Both sides get a more-or-less equal chance to speak for themselves; but in the context of basic American mythology -- as well as Constitutional law -- there’s no way for organized religion to win. Lisa Herdahl is the lone individual standing up against the forces of blind conformity. True, the Lone Ranger and Tonto -- played by the ACLU and People for the American Way -- ride in to help; but it’s her tenacity in the face of social ostracism, the loss of her job and death threats in the mail that enables her to triumph.

She “wins” when the Federal Court at Oxford, Miss., in 1996 outlaws the school prayer and Bible classes and requires the community to pay Herdahl’s $144,000 legal costs. Ironically, the impoverished local citizens must raise the money to pay her through church collections.

By then the film’s evidence that the religious leaders are narrow-minded bigots may have won viewers to Herdahl’s cause. Church services include exorcisms over parishioners moaning on the floor.

On the other hand, the film’s most ambiguous moment shows Herdahl teaching her adolescent son Kevin how to fire a pistol. The presumption is that the townspeople are literally planning to kill her family and that she and her children are ready to shoot it out.

The film’s first weakness, it seems to me, is its failure to examine moments like this. How serious was the evidence of “death threats”? Were these investigated? If the mother is giving her son a handgun, haven’t things gone too far? Kevin tells us that the local boys say “nigger” and that “Mississippi is a different country from any place in the U.S.” It is true that Mississippi and its neighbor Louisiana consistently rank at the bottom of various lists, like the one that ranks quality of education; but what does this have to do with school prayer? Why do we see only the prayer of the fanatics?

Finally, there’s something odd about us never seeing the husband and father, described as a “very private person,” while Lisa Herdahl is enough a “public person” to fly with Kevin to appear on a Chicago TV talk show.

The documentary’s other failure is it’s not considering a non-polarized point of view. Nick Becker’s math teacher suggests that “although he looks for tolerance from other people he doesn’t necessarily give it himself. ... He’s just so overwhelmed by his convictions.” Michael Novak, in a New York Times op-ed essay on school prayer (June 18), says that if he were an atheist he would not worry about his children being intimidated by the prayer of others; he would teach them how empty prayer is and have them build their character by silently enduring the words that mean nothing to them. “So much for prayer in school causing some to feel left out. Everything in school causes someone to feel left out.”

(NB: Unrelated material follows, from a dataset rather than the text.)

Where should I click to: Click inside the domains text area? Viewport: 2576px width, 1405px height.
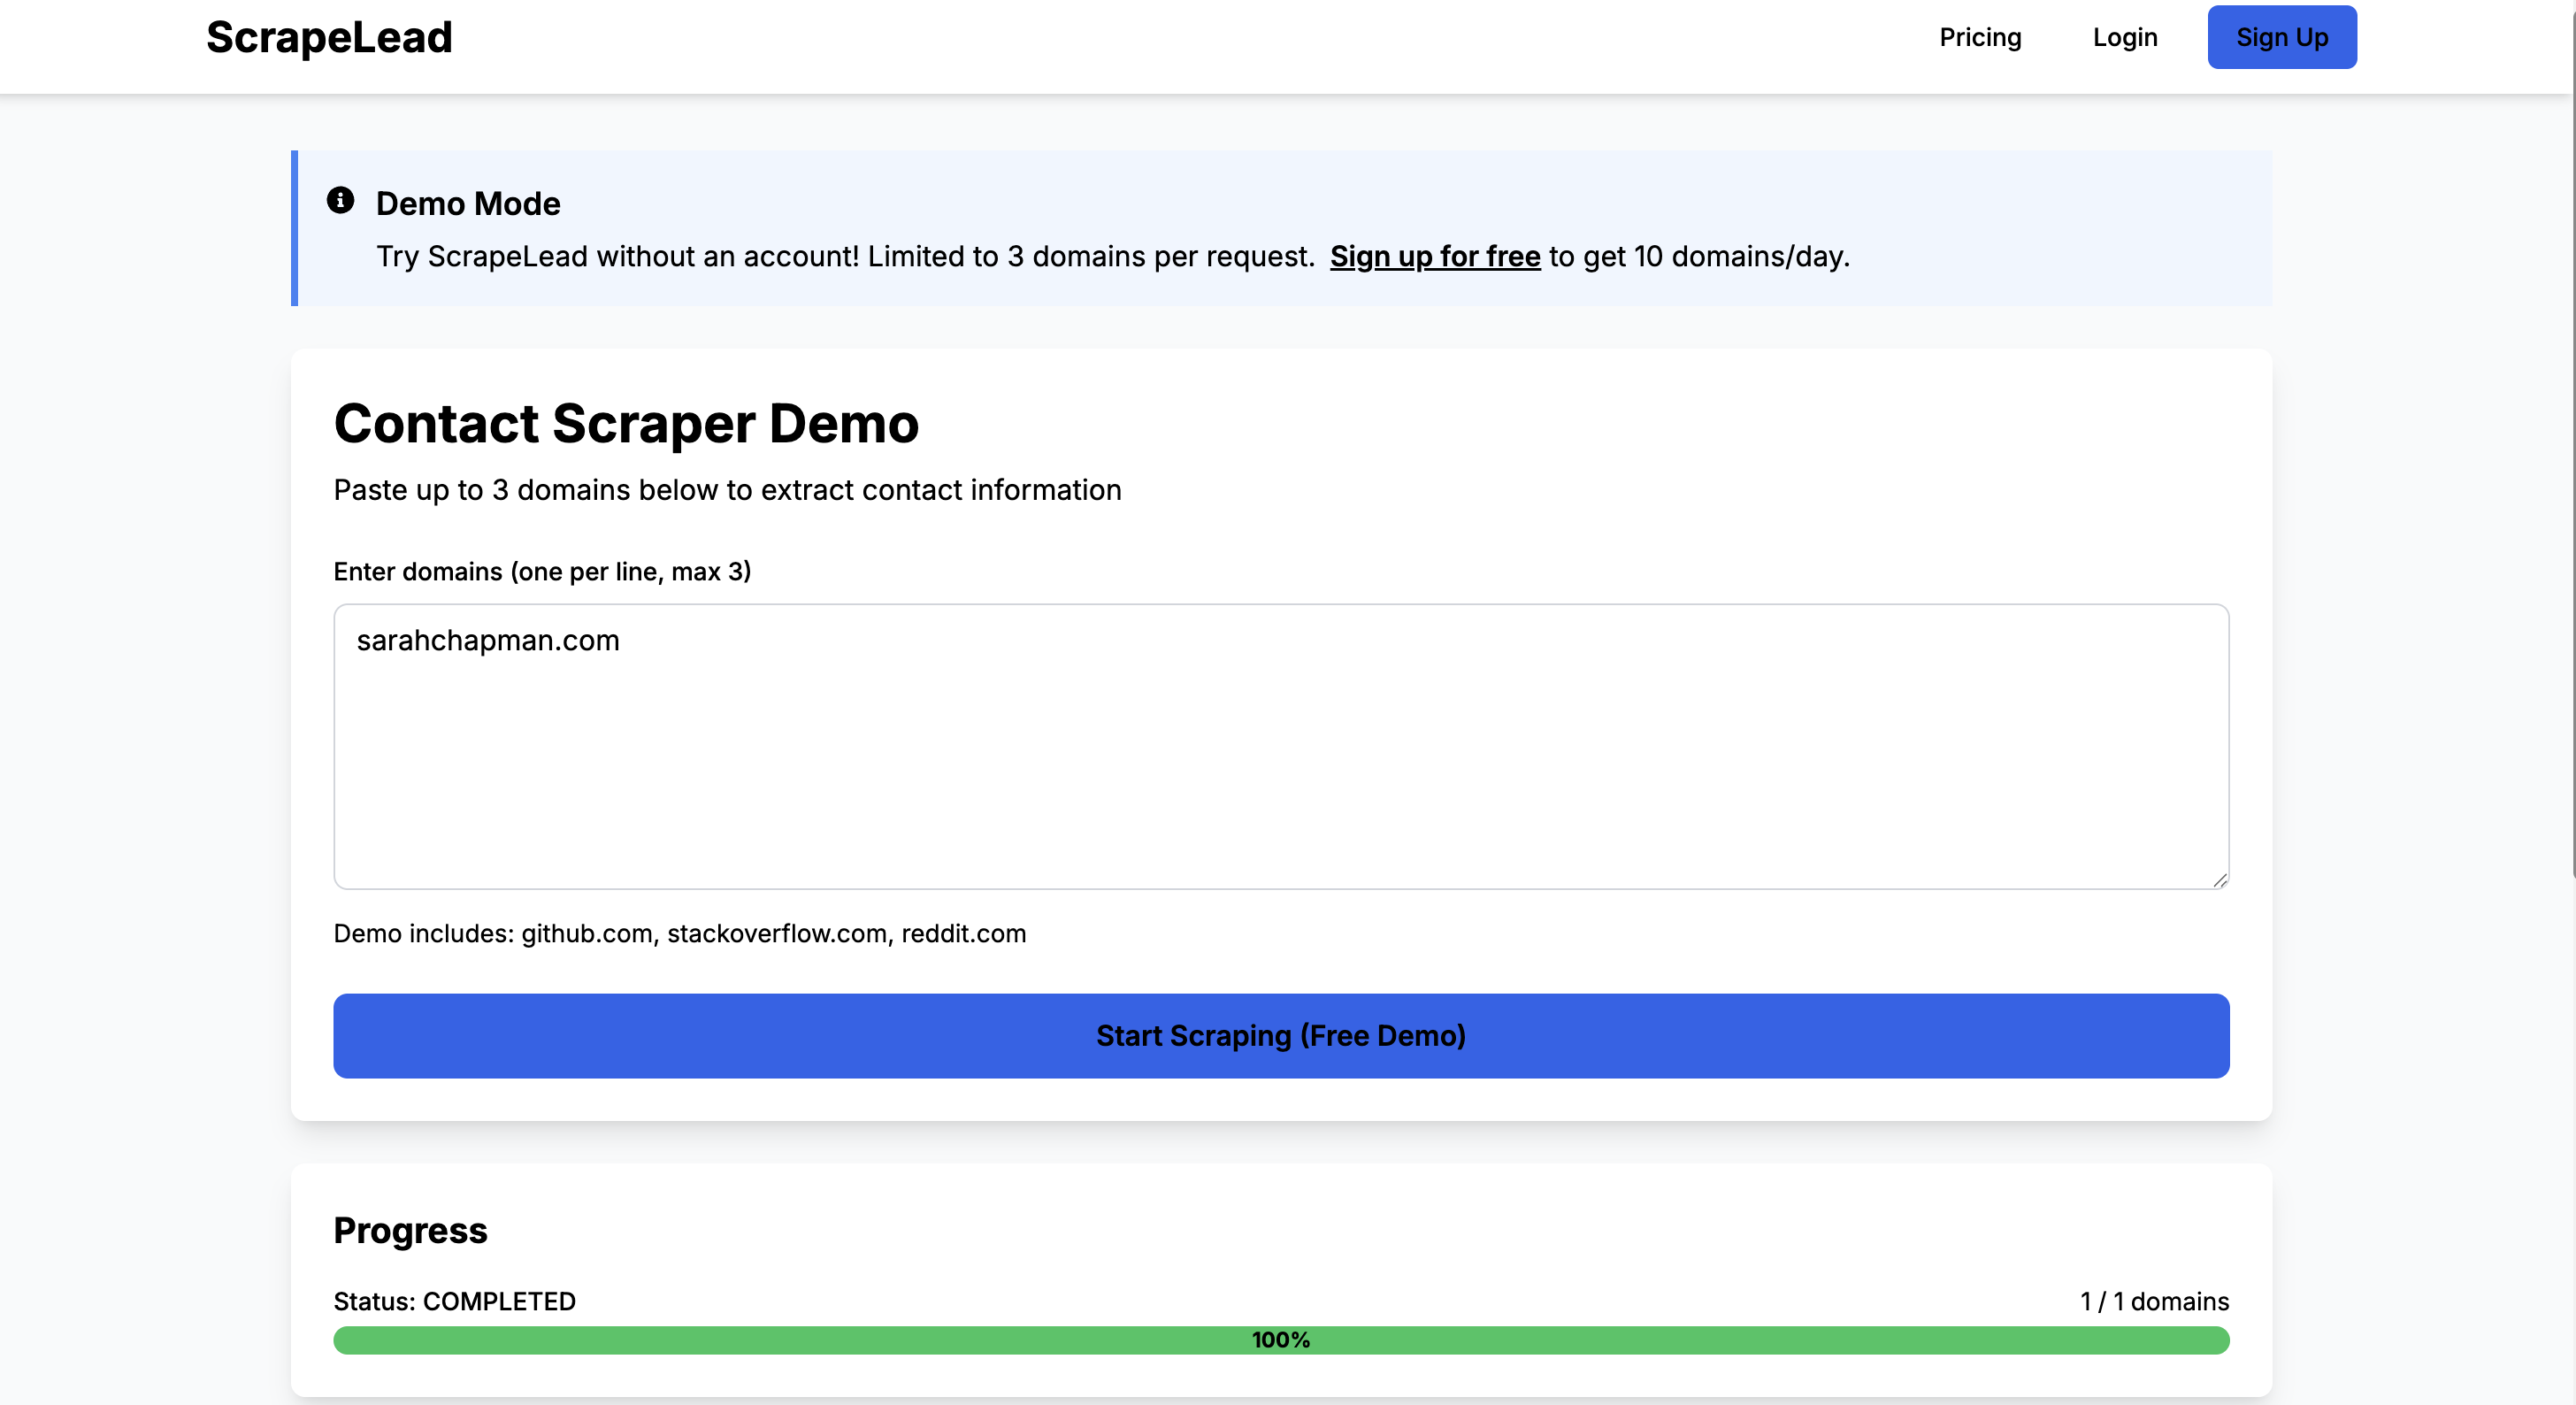[1280, 760]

A few of my fellow Jesuit professors begin class with prayer; and for them, I think, it works because it’s in the context of a Catholic university, in the relative intimacy of the classroom, and because the gesture obviously flows from both their priesthood and their style of teaching. Personally, I like prayers at faculty meetings, formal dinners and private meals and presidential inaugurations.

But my problem with prayer over the intercom, particularly in public schools, is like my problem with classes taught with teachers or students wearing hats or classes taught outdoors on sunny days. They trivialize prayer and education. Both prayer and learning are serious business, hard work: They demand absolute concentration.

Thus, I suggest, the disembodied voice once emanating from the speaker on the wall in rural Mississippi was neither religion nor education; and the ACLU, congratulating itself for having banished God and Jesus Christ from the classroom, had better look again.

Jesuit Fr. Raymond A. Schroth is writing a history of Fordham University.